====== Material for this exercise
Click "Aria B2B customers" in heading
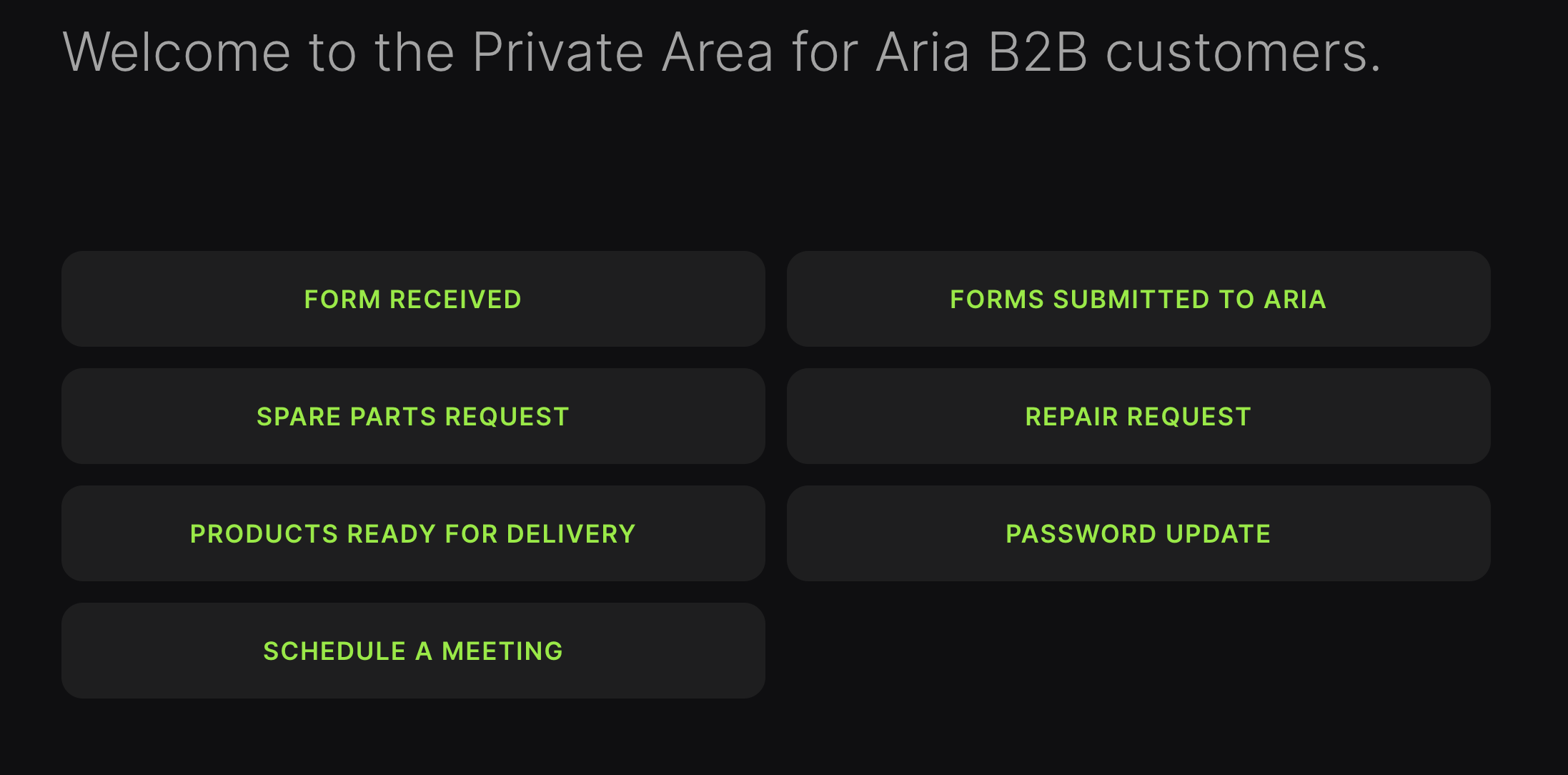1568x775 pixels. click(1128, 52)
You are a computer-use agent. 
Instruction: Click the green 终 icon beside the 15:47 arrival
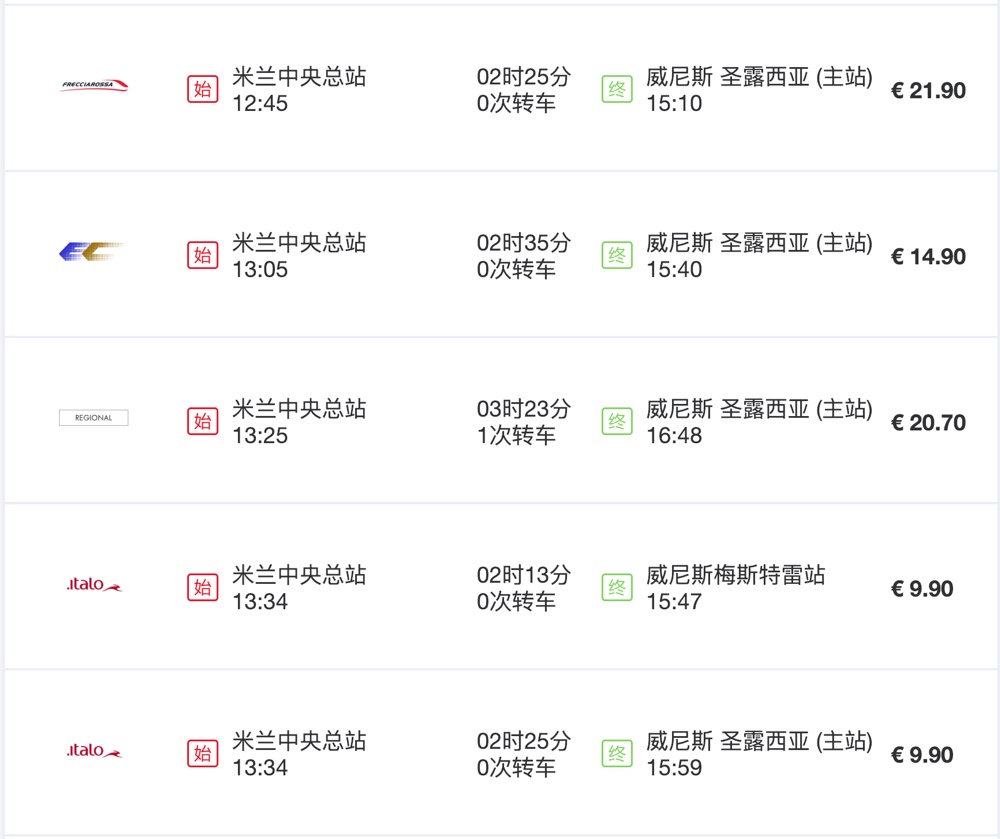617,587
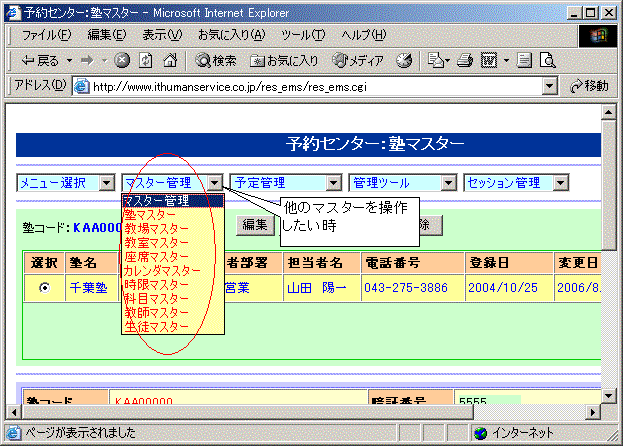Click the Print toolbar icon
This screenshot has width=623, height=446.
pyautogui.click(x=464, y=60)
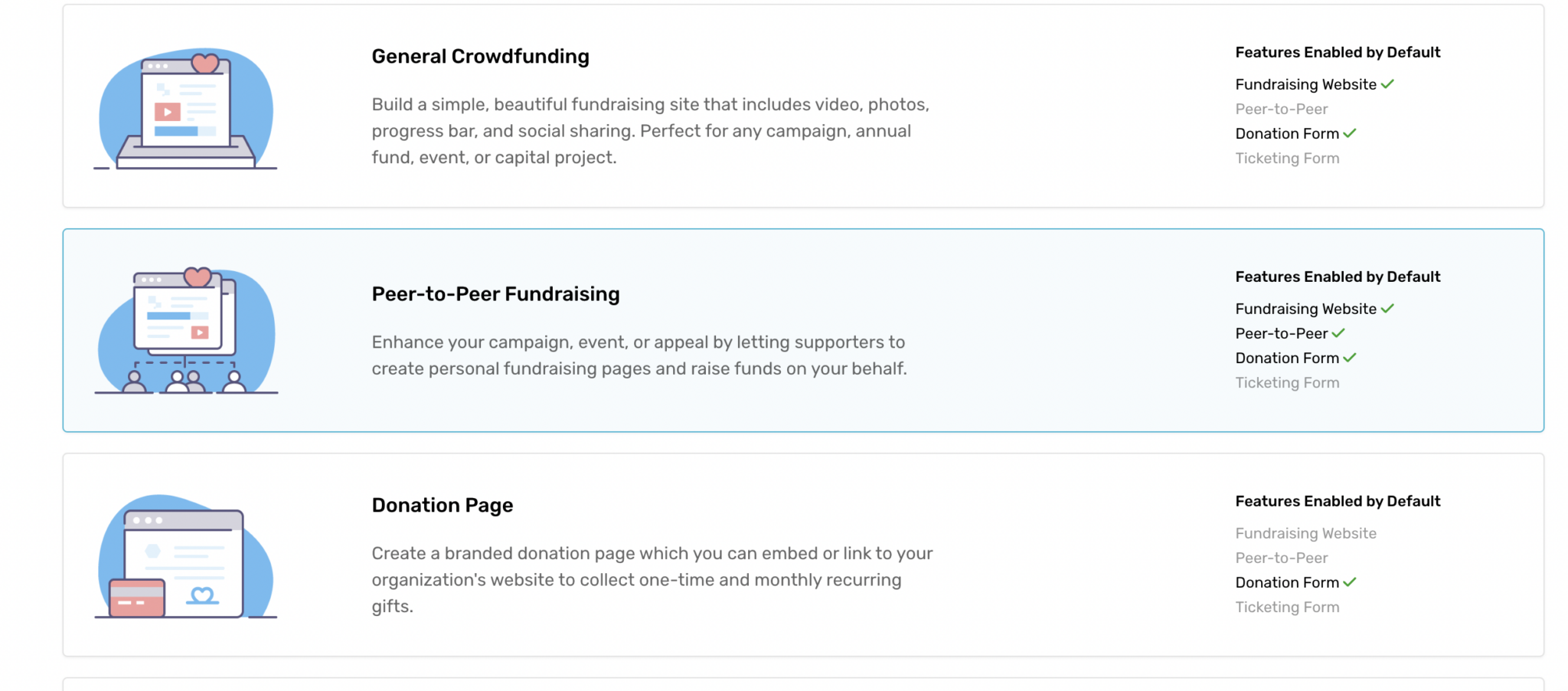Click the group of people icons in the Peer-to-Peer illustration

(x=184, y=382)
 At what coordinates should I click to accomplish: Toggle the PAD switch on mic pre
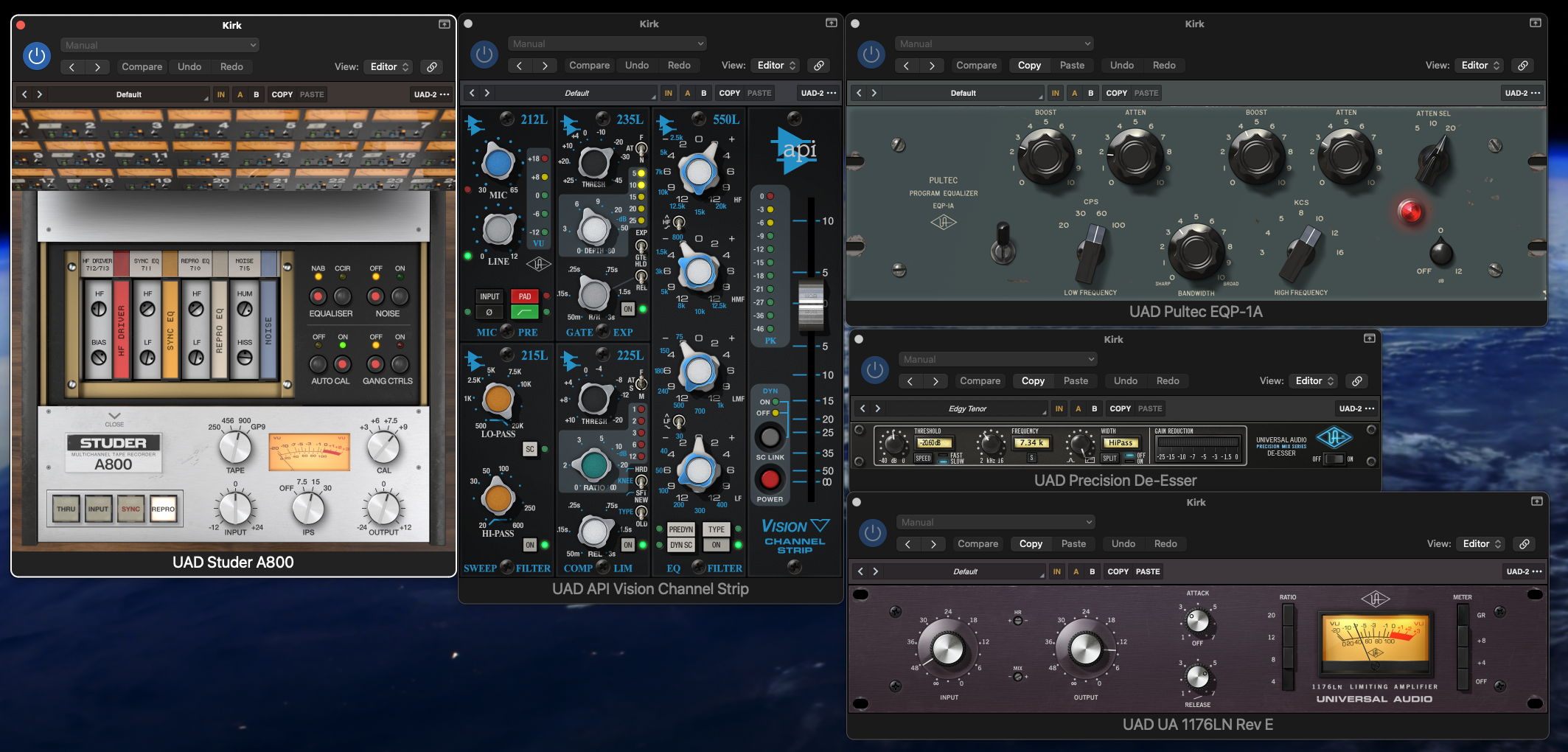coord(524,296)
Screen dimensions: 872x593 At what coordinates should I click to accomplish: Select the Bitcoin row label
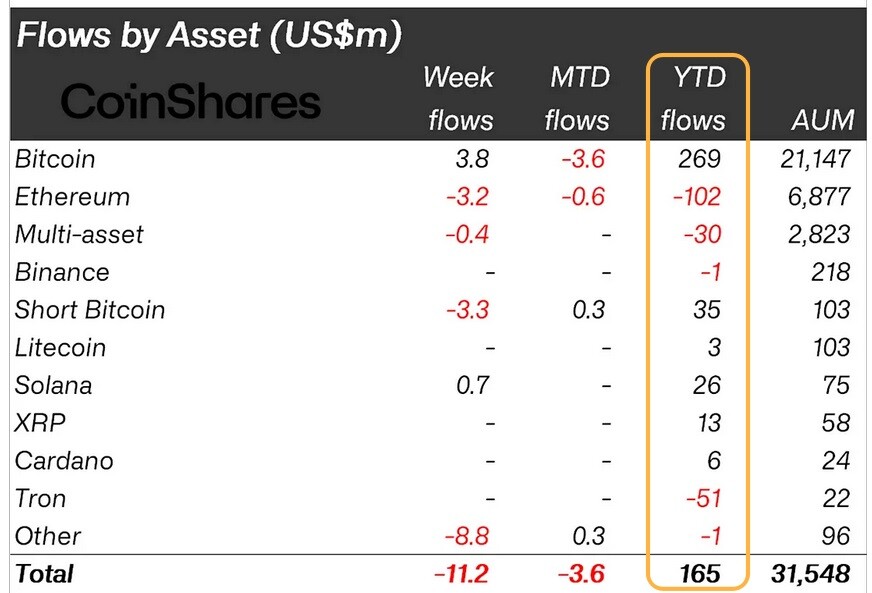click(x=55, y=159)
============
Print the records above again exactly. Leave out the images.

- Response:
Click "Aria B2B customers" in heading
1568x775 pixels. click(1128, 52)
You are a computer-use agent. 
Instruction: Click the green 终 icon beside the 15:47 arrival
617,587
Click the Print toolbar icon
This screenshot has width=623, height=446.
pyautogui.click(x=464, y=60)
Click the group of people icons in the Peer-to-Peer illustration

(x=184, y=382)
 At what coordinates should I click to accomplish: Toggle the PAD switch on mic pre
coord(524,296)
Screen dimensions: 872x593 At what coordinates should I click to accomplish: Select the Bitcoin row label
click(x=55, y=159)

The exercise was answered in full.